Are You Getting the Most out of Automated Recommendations?
In the age of Big Data, there’s no shortage of historical information to crunch. You can spend countless hours analyzing visitor behavior, past purchases, customer ratings, and more—but smart marketers don’t stop there. They leverage all that data to make predictions about the future, and then optimize accordingly.
The most widely known example of predictive analytics is Amazon. Using past customer purchases, page views, reviews, and demographic info, the site offers targeted recommendations for cross-sells and up-sells. It also adds site-wide analytics to the mix, with its “What Other Items Do Customers Buy after Viewing this Item?” According to Venture Beat, these automated recommendations generate 35 percent of the site’s revenue.

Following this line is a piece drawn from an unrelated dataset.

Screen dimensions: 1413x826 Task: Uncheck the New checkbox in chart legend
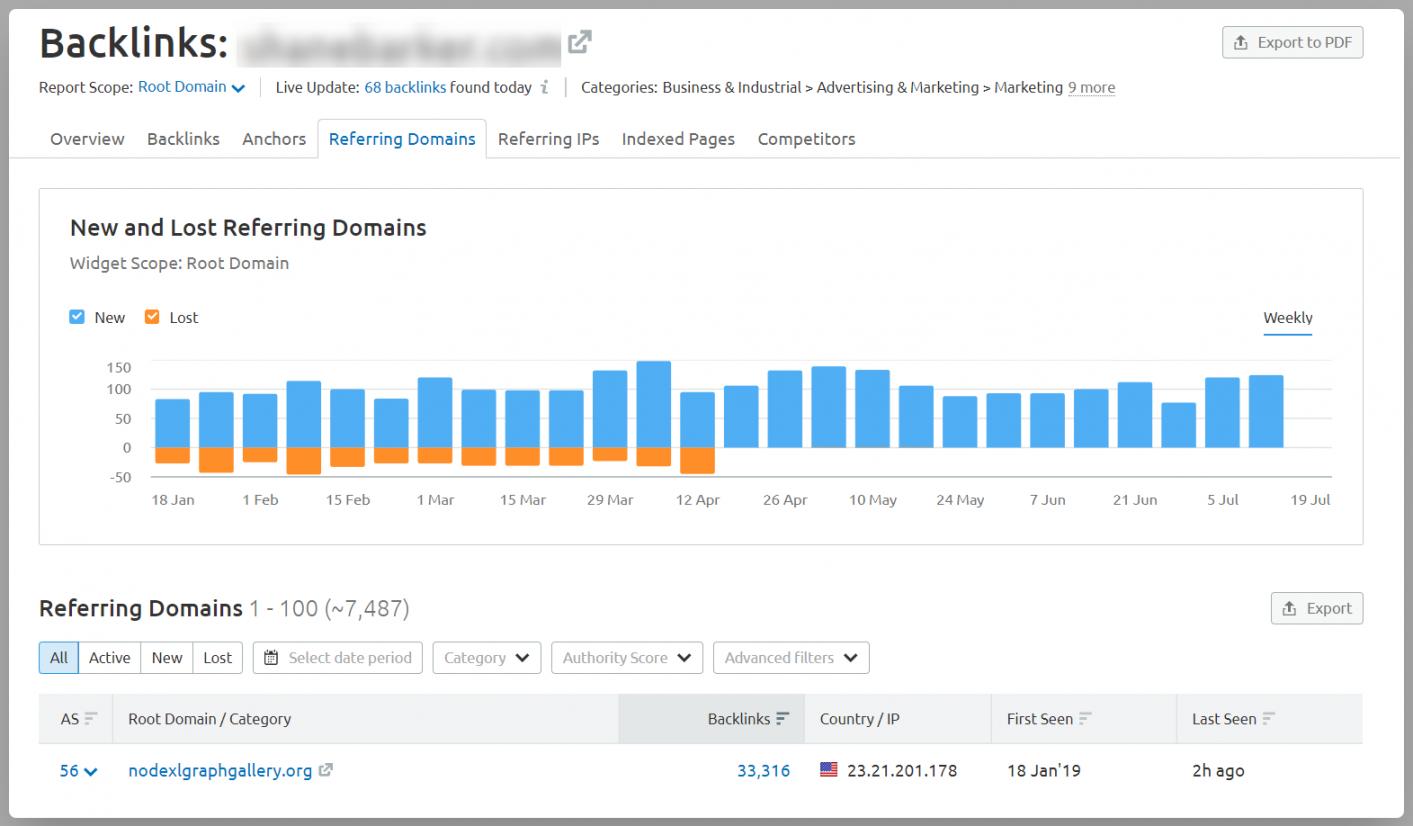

Amazon isn’t the only site that can succeed with this strategy. Any business can mine historical data—from transactions to surveys to social media posts—to anticipate what prospects and buyers are likely to do next. And products are just the springboard: automated recommendations can also be used to serve up articles, trending news stories, videos, and other media. Of course, it’s easier when you have the right tools.
Maybe you already have product recommendations on your site—but are they working as well as they could be? Below are some of the essential capabilities to look for when choosing a recommendation tool:
Full automation: Product suggestions should be automatically generated based on a blend of historical and real-time visitor data, as well as global site data. Tools like Adobe Target offer auto-optimization delivery, which automatically serves up the top-performing products to the segments most likely to purchase them.

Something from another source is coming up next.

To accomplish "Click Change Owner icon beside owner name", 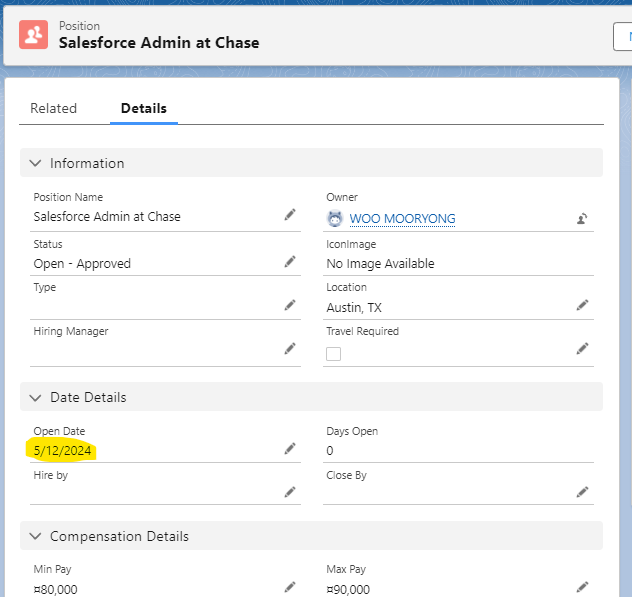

Marketer controls: You don’t want to have to rely on your tech support team every time you need to tweak your product recommendations. Built-in marketer controls allow you to change algorithm settings or product layouts on the fly, all in a single user-friendly interface. No programming or training required.
Effortless A/B testing: Inherent testing is essential to ensuring that you’re using the right algorithms and most effective placements for your recommendations. With built-in A/B testing, you can compare results and answer important questions, such as whether it helps or hurts to display cross-sells in the shopping cart.

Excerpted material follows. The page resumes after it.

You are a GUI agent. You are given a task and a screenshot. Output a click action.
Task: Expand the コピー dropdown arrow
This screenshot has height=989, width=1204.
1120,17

Multichannel versatility: Cross-sells and up-sells should persist across all of your marketing channels, from your website to email campaigns to mobile apps.
Easy integration: You want a recommendations engine that integrates seamlessly with your other tools. For instance, if you’re using Adobe Analytics for data reporting, you can bring it into Target for segmentation and targeting. Target even plays nicely with third-party tools.
In today’s data-driven marketplace, predictive analytics is the future of marketing. Using automated, real-time recommendations, you can turn yesterday’s insights into today’s conversions.